### What to work on
Your reply should be a single number, the count of lines in the records that contain the string "agent".

### Entries shown
◆ ◆ ◆ ◆ ◆
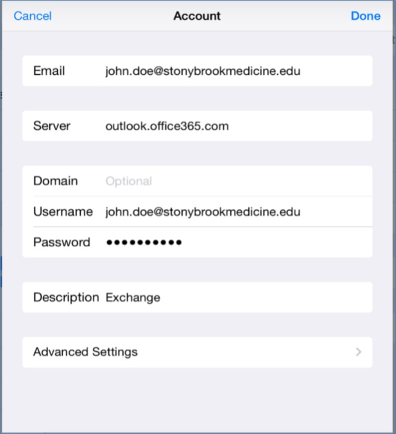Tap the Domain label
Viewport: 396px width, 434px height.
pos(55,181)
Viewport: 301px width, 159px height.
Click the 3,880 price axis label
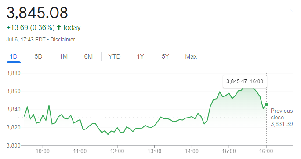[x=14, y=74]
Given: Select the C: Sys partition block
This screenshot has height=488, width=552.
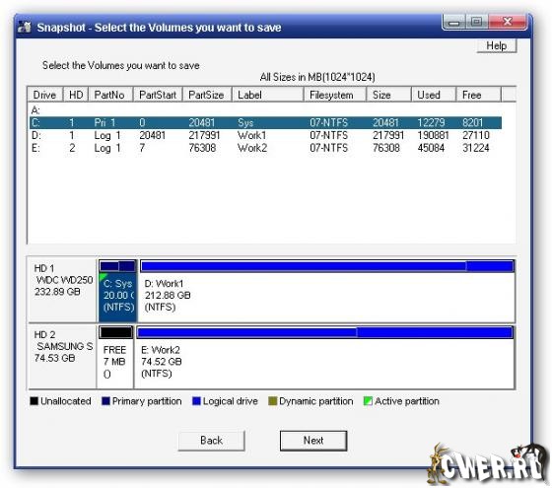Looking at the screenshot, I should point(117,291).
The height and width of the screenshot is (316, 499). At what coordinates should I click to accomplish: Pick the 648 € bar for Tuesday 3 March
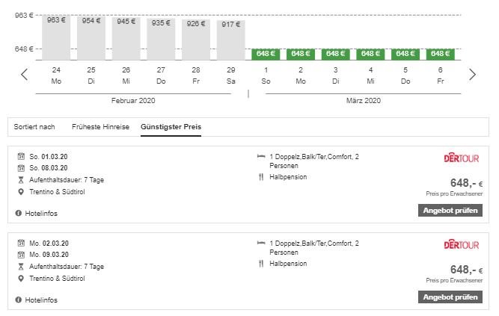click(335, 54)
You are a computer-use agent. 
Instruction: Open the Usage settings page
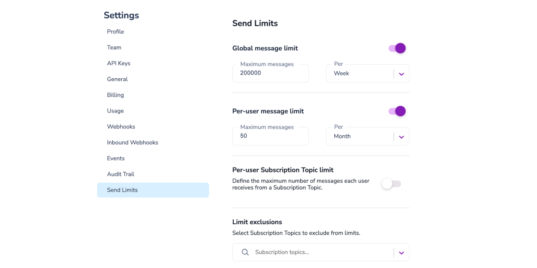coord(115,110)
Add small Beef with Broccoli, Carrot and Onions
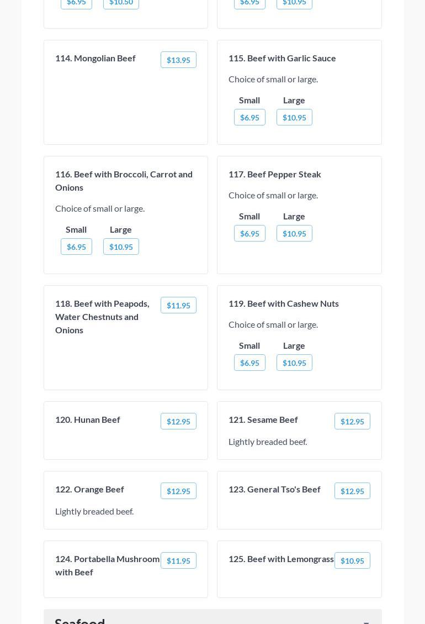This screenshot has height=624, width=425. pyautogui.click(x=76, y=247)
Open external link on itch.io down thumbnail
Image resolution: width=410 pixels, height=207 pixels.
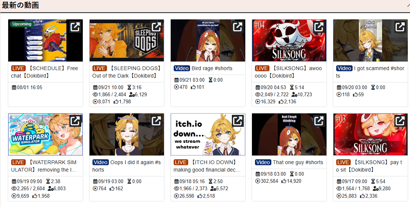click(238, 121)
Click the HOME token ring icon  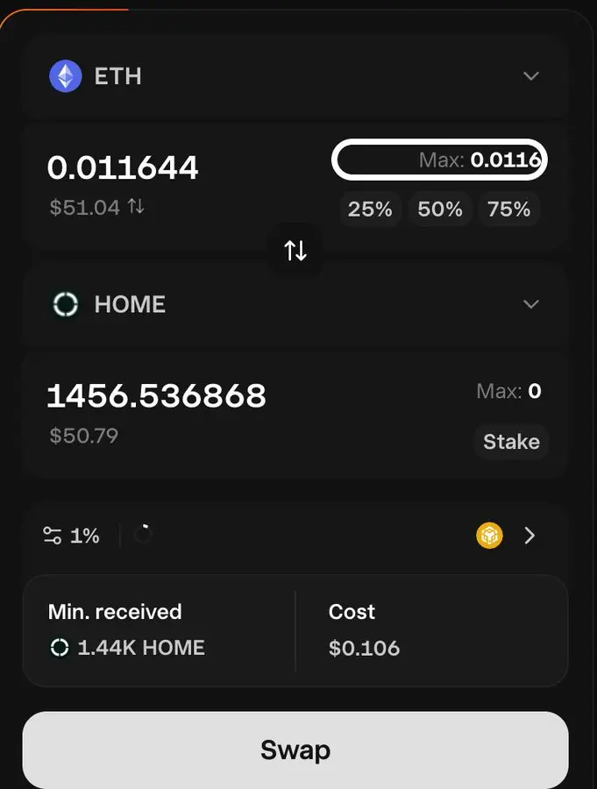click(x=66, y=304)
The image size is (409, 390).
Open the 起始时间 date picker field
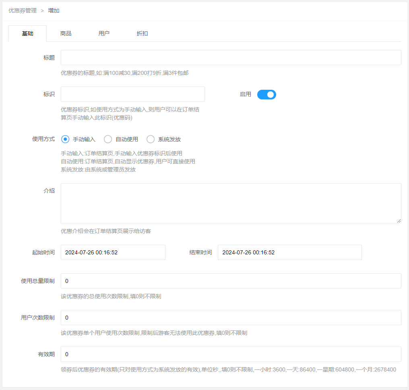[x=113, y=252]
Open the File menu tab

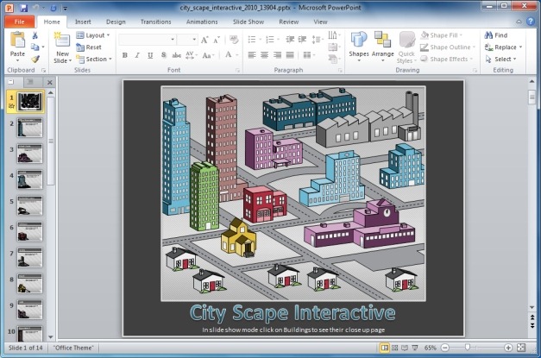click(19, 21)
◆ ◆ ◆ ◆ ◆
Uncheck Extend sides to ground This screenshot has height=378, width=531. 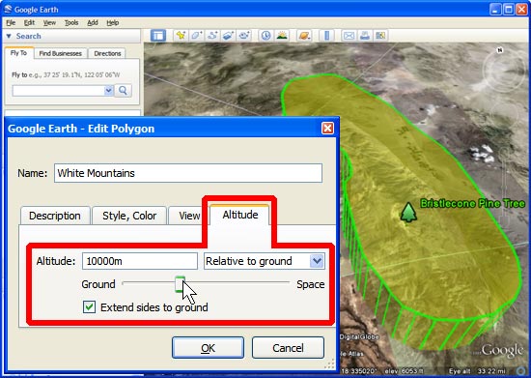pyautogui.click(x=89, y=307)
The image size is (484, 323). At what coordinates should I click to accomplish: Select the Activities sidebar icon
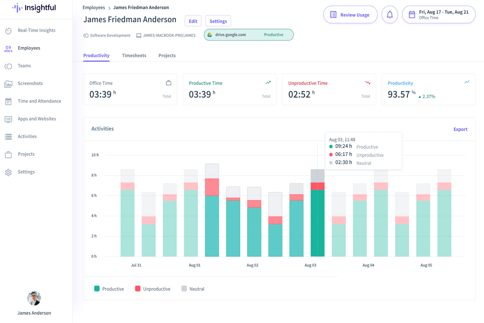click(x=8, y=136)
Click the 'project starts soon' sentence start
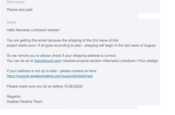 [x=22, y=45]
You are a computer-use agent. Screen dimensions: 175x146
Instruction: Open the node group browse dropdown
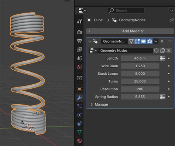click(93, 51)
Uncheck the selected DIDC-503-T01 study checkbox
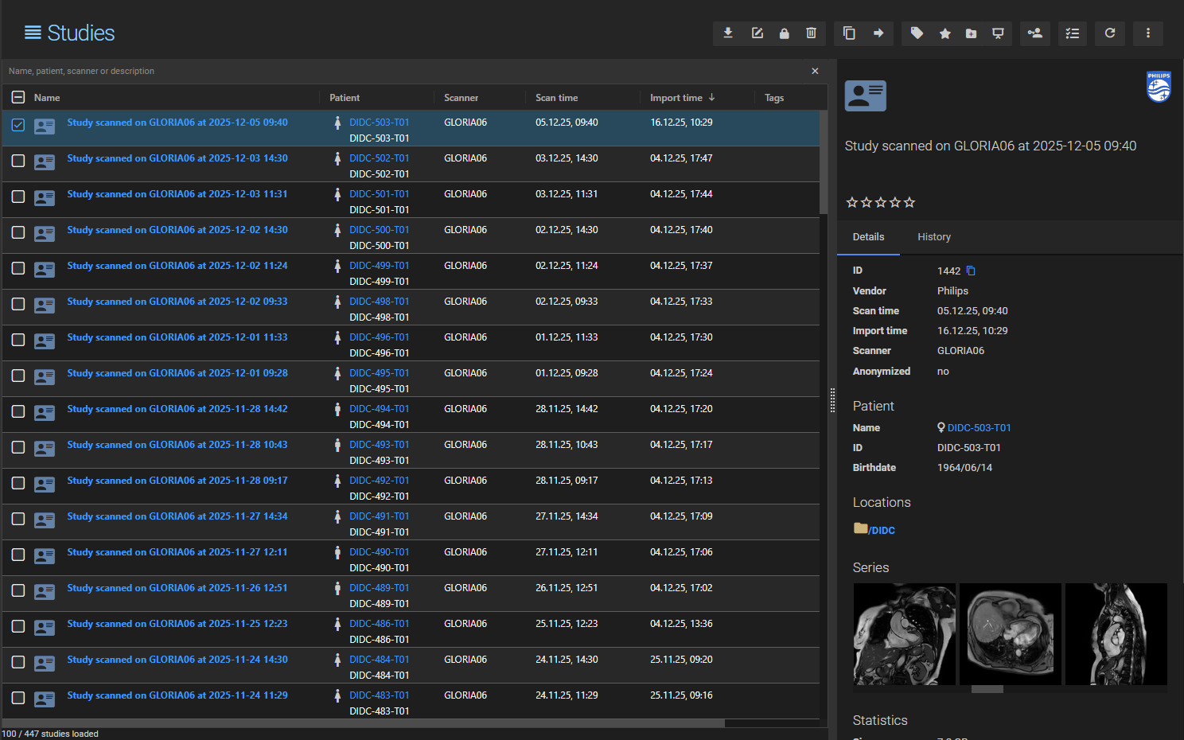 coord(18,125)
◆ ◆ ◆ ◆ ◆
### Output below
2